• **EXERCISE**
Output the listing below as a JSON list of strings, one string for each line and no strings for blank lines.

• **Excerpt from a dataset**
────────────────────────────────────────
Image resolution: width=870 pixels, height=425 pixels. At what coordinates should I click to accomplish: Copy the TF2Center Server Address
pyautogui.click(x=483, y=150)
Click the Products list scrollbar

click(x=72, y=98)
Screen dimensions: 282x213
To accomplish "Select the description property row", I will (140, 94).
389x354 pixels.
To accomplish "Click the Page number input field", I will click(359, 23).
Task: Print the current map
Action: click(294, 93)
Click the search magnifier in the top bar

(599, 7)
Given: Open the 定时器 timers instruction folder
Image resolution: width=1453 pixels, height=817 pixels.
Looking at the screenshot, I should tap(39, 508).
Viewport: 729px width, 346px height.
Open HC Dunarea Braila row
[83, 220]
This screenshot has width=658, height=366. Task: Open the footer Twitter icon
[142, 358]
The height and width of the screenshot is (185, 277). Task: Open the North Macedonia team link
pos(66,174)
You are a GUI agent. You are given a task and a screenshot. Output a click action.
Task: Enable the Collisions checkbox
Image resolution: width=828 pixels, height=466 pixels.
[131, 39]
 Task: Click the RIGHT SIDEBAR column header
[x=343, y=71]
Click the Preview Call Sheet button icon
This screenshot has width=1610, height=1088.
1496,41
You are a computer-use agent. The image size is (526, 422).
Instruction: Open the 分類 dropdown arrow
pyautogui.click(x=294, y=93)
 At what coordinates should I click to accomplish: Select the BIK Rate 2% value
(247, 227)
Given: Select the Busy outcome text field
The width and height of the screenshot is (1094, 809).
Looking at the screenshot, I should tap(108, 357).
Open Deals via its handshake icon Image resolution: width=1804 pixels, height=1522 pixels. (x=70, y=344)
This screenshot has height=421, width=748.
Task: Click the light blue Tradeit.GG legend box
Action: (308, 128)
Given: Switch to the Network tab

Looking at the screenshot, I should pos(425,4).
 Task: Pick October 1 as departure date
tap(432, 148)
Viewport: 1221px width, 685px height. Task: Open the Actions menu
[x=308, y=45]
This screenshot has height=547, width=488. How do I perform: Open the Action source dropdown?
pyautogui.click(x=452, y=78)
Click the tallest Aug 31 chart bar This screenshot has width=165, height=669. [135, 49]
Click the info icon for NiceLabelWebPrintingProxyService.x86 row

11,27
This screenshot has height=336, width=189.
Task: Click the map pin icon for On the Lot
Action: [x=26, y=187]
────────────────────────────────────────
• **ANSWER TO THE EXERCISE**
[
  "Image resolution: width=870 pixels, height=425 pixels. At what coordinates should I click to accomplish: Copy the TF2Center Server Address",
  "pyautogui.click(x=483, y=150)",
  "Click the Products list scrollbar",
  "click(x=72, y=98)",
  "Screen dimensions: 282x213",
  "To accomplish \"Select the description property row\", I will (140, 94).",
  "389x354 pixels.",
  "To accomplish \"Click the Page number input field\", I will click(359, 23).",
  "Task: Print the current map",
  "Action: click(294, 93)",
  "Click the search magnifier in the top bar",
  "(599, 7)",
  "Given: Open the 定时器 timers instruction folder",
  "Image resolution: width=1453 pixels, height=817 pixels.",
  "Looking at the screenshot, I should tap(39, 508).",
  "Viewport: 729px width, 346px height.",
  "Open HC Dunarea Braila row",
  "[83, 220]",
  "This screenshot has width=658, height=366. Task: Open the footer Twitter icon",
  "[142, 358]",
  "The height and width of the screenshot is (185, 277). Task: Open the North Macedonia team link",
  "pos(66,174)",
  "You are a GUI agent. You are given a task and a screenshot. Output a click action.",
  "Task: Enable the Collisions checkbox",
  "Image resolution: width=828 pixels, height=466 pixels.",
  "[131, 39]",
  " Task: Click the RIGHT SIDEBAR column header",
  "[x=343, y=71]",
  "Click the Preview Call Sheet button icon",
  "This screenshot has width=1610, height=1088.",
  "1496,41",
  "You are a computer-use agent. The image size is (526, 422).",
  "Instruction: Open the 分類 dropdown arrow",
  "pyautogui.click(x=294, y=93)",
  " At what coordinates should I click to accomplish: Select the BIK Rate 2% value",
  "(247, 227)",
  "Given: Select the Busy outcome text field",
  "The width and height of the screenshot is (1094, 809).",
  "Looking at the screenshot, I should tap(108, 357).",
  "Open Deals via its handshake icon Image resolution: width=1804 pixels, height=1522 pixels. (x=70, y=344)",
  "This screenshot has height=421, width=748.",
  "Task: Click the light blue Tradeit.GG legend box",
  "Action: (308, 128)",
  "Given: Switch to the Network tab",
  "Looking at the screenshot, I should pos(425,4).",
  " Task: Pick October 1 as departure date",
  "tap(432, 148)",
  "Viewport: 1221px width, 685px height. Task: Open the Actions menu",
  "[x=308, y=45]",
  "This screenshot has height=547, width=488. How do I perform: Open the Action source dropdown?",
  "pyautogui.click(x=452, y=78)",
  "Click the tallest Aug 31 chart bar This screenshot has width=165, height=669. [135, 49]",
  "Click the info icon for NiceLabelWebPrintingProxyService.x86 row",
  "11,27",
  "This screenshot has height=336, width=189.",
  "Task: Click the map pin icon for On the Lot",
  "Action: [x=26, y=187]"
]